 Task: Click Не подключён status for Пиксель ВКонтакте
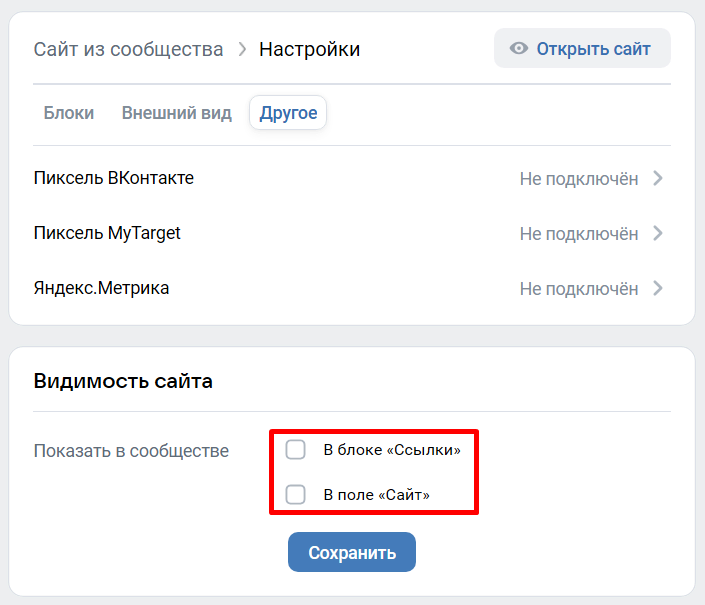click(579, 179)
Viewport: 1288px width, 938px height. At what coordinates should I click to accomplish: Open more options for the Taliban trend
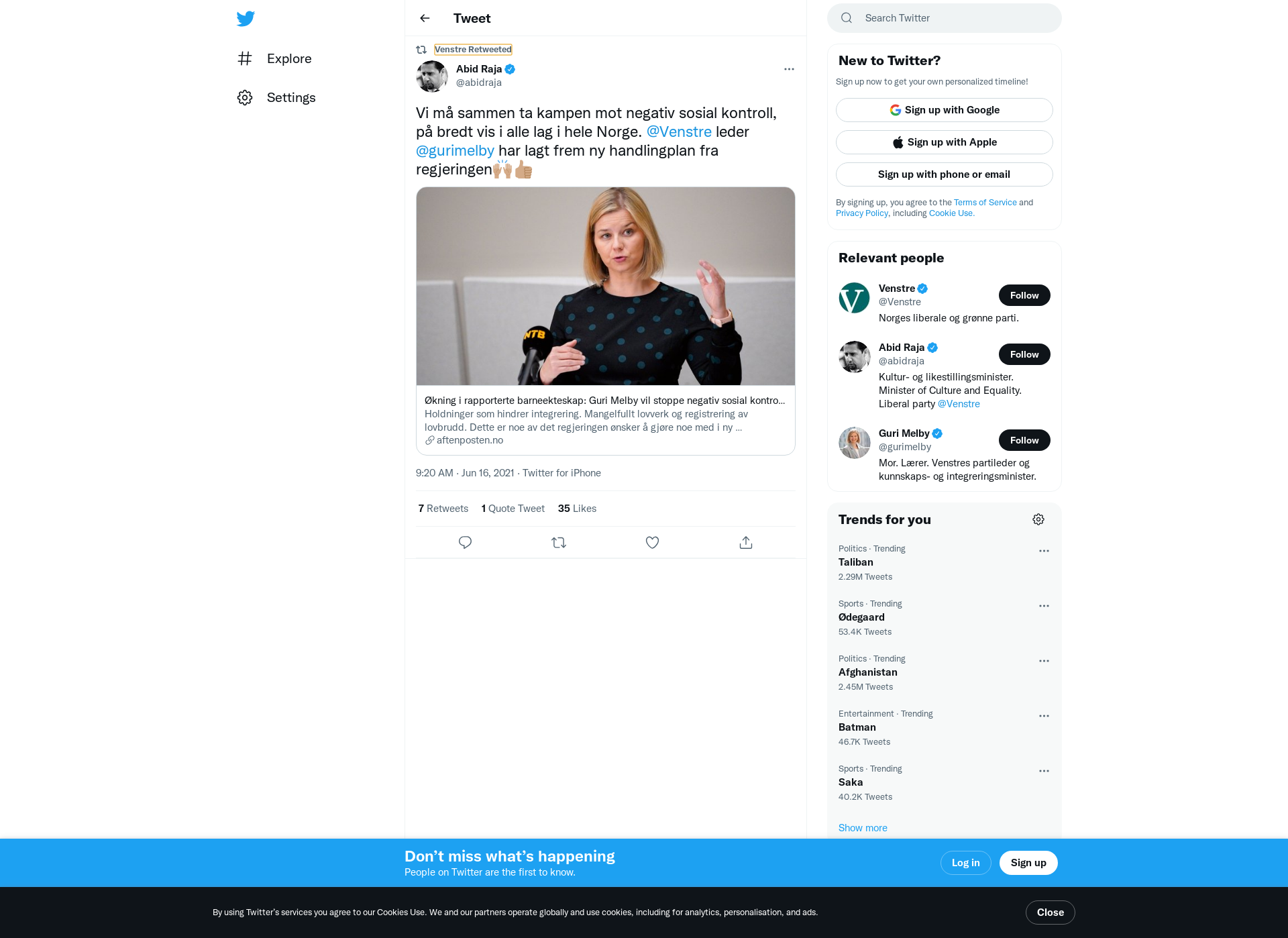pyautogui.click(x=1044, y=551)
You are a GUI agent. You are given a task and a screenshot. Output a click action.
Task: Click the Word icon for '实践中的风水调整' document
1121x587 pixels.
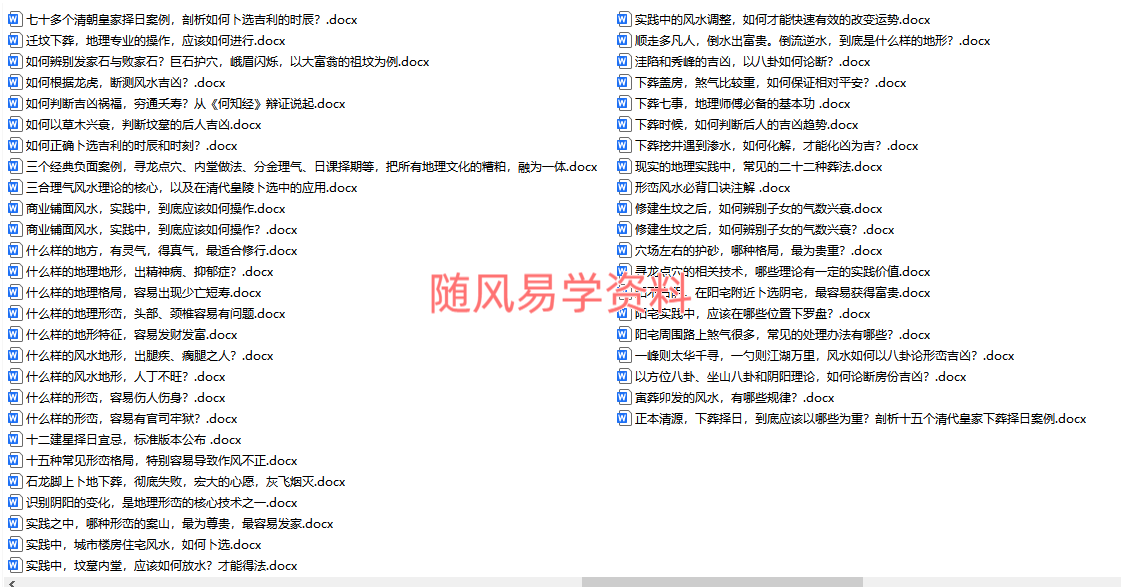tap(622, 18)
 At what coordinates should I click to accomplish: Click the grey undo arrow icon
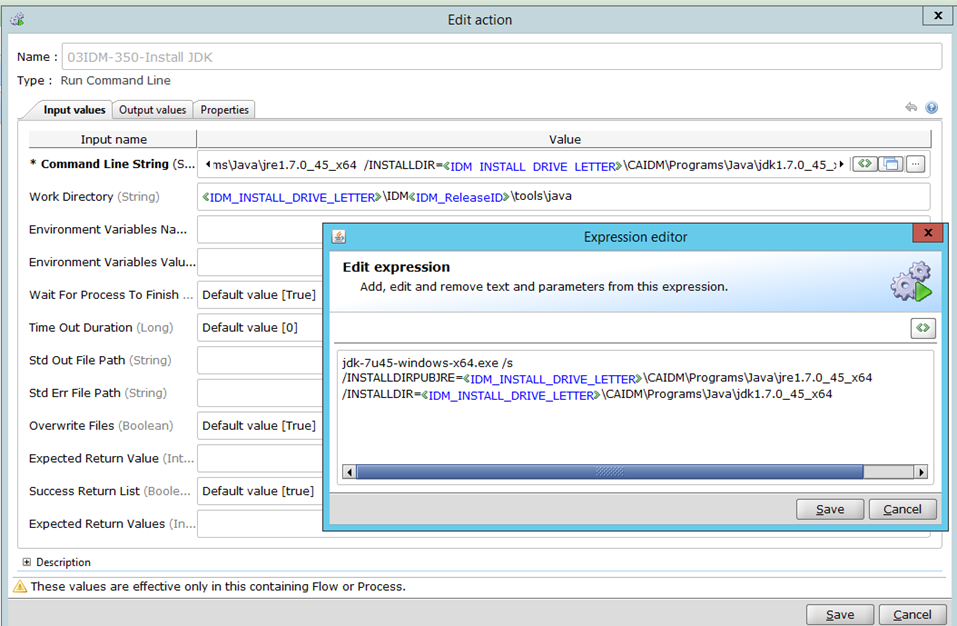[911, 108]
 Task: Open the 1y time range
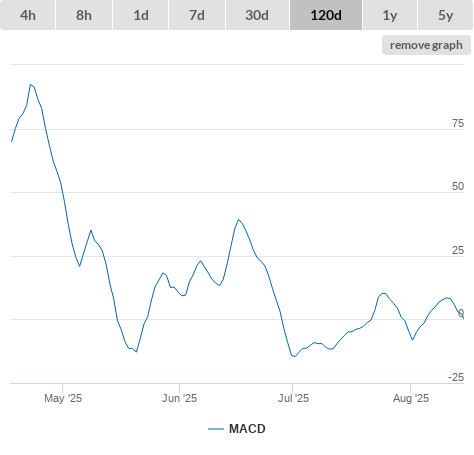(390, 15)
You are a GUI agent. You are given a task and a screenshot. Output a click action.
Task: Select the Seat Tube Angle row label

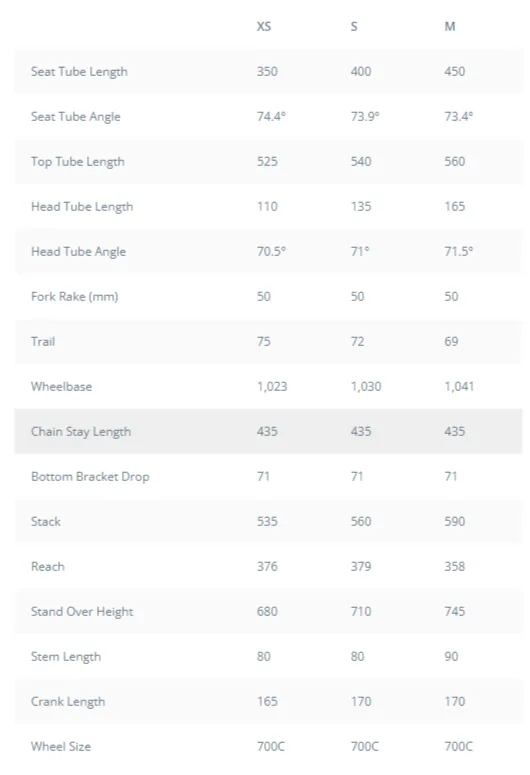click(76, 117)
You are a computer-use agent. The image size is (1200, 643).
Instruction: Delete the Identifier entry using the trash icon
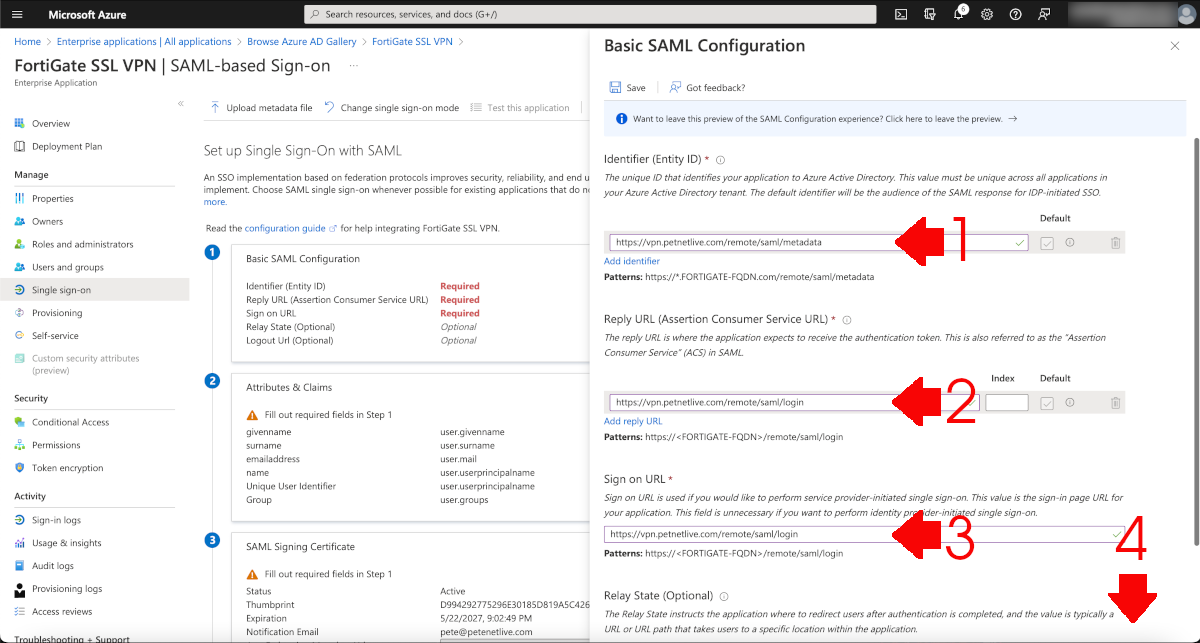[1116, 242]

==========

_About this exercise:_ Exact copies of all the entries are needed; output them without the pictures.

_Reply to the task:_
 Task: Click Не подключён status for Пиксель ВКонтакте
click(579, 179)
Viewport: 1288px width, 938px height. At what coordinates should I click to accomplish: Open more options for the Taliban trend
pyautogui.click(x=1044, y=551)
You are a GUI agent. You are given a task and a screenshot. Output a click action.
Task: Click the Word icon for '实践中的风水调整' document
1121x587 pixels.
tap(622, 18)
 At what coordinates should I click to accomplish: Click the grey undo arrow icon
[911, 108]
 Task: Open the 1y time range
(390, 15)
You are a GUI agent. You are given a task and a screenshot. Output a click action.
Task: Select the Seat Tube Angle row label

click(76, 117)
You are a computer-use agent. The image size is (1200, 643).
Instruction: Delete the Identifier entry using the trash icon
[1116, 242]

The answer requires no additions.